§ Task requirements
Take the entries that follow and write each one out exactly.

━━ Records

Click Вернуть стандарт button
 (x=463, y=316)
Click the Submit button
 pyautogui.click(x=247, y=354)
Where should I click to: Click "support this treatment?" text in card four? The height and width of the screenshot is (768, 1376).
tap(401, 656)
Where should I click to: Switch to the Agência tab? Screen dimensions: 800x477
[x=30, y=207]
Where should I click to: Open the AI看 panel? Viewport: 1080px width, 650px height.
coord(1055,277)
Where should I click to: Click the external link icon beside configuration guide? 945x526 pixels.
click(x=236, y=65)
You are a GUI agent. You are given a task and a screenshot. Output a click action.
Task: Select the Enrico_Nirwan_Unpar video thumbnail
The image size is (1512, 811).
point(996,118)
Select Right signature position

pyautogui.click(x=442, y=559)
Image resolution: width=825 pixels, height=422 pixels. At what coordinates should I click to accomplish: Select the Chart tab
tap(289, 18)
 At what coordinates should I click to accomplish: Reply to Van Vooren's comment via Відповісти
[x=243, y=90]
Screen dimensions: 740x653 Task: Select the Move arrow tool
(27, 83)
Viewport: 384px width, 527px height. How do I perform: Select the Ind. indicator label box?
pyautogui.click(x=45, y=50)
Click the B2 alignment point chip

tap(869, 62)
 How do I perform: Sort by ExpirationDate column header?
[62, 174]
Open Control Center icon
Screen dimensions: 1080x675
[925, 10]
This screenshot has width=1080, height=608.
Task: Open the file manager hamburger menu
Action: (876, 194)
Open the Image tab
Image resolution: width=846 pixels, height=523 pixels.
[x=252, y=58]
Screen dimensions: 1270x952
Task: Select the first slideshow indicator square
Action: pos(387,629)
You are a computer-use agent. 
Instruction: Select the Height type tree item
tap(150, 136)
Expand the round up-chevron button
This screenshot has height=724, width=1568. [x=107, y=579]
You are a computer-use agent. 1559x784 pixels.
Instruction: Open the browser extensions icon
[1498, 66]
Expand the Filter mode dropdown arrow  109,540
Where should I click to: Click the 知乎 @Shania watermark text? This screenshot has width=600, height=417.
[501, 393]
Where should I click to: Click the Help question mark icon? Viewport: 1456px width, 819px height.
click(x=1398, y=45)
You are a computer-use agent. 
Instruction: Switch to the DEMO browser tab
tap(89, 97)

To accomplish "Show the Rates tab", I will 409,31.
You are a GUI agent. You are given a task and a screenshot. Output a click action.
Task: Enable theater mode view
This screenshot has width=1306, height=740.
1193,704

━━━━

§ Reply to the exercise
Click Вернуть стандарт button
 (x=463, y=316)
Click the Submit button
 pyautogui.click(x=247, y=354)
Where should I click to: Click "support this treatment?" text in card four? The height and width of the screenshot is (768, 1376).
tap(401, 656)
Where should I click to: Switch to the Agência tab? Screen dimensions: 800x477
[x=30, y=207]
Where should I click to: Open the AI看 panel? Viewport: 1080px width, 650px height.
coord(1055,277)
Where should I click to: Click the external link icon beside configuration guide? 945x526 pixels.
click(x=236, y=65)
You are a GUI agent. You are given a task and a screenshot. Output a click action.
Task: Select the Enrico_Nirwan_Unpar video thumbnail
The image size is (1512, 811).
point(996,118)
Select Right signature position

pyautogui.click(x=442, y=559)
Image resolution: width=825 pixels, height=422 pixels. At what coordinates should I click to accomplish: Select the Chart tab
tap(289, 18)
 At what coordinates should I click to accomplish: Reply to Van Vooren's comment via Відповісти
[x=243, y=90]
Screen dimensions: 740x653 Task: Select the Move arrow tool
(27, 83)
Viewport: 384px width, 527px height. How do I perform: Select the Ind. indicator label box?
pyautogui.click(x=45, y=50)
Click the B2 alignment point chip

tap(869, 62)
 How do I perform: Sort by ExpirationDate column header?
[62, 174]
Open Control Center icon
Screen dimensions: 1080x675
[925, 10]
This screenshot has width=1080, height=608.
Task: Open the file manager hamburger menu
Action: (876, 194)
Open the Image tab
Image resolution: width=846 pixels, height=523 pixels.
[x=252, y=58]
Screen dimensions: 1270x952
Task: Select the first slideshow indicator square
Action: pos(387,629)
You are a computer-use agent. 
Instruction: Select the Height type tree item
tap(150, 136)
Expand the round up-chevron button
This screenshot has height=724, width=1568. [x=107, y=579]
You are a computer-use agent. 1559x784 pixels.
Instruction: Open the browser extensions icon
[1498, 66]
Expand the Filter mode dropdown arrow  109,540
Where should I click to: Click the 知乎 @Shania watermark text? This screenshot has width=600, height=417.
[501, 393]
Where should I click to: Click the Help question mark icon? Viewport: 1456px width, 819px height.
click(x=1398, y=45)
You are a computer-use agent. 
Instruction: Switch to the DEMO browser tab
tap(89, 97)

To accomplish "Show the Rates tab", I will 409,31.
You are a GUI agent. You are given a task and a screenshot. Output a click action.
Task: Enable theater mode view
This screenshot has width=1306, height=740.
1193,704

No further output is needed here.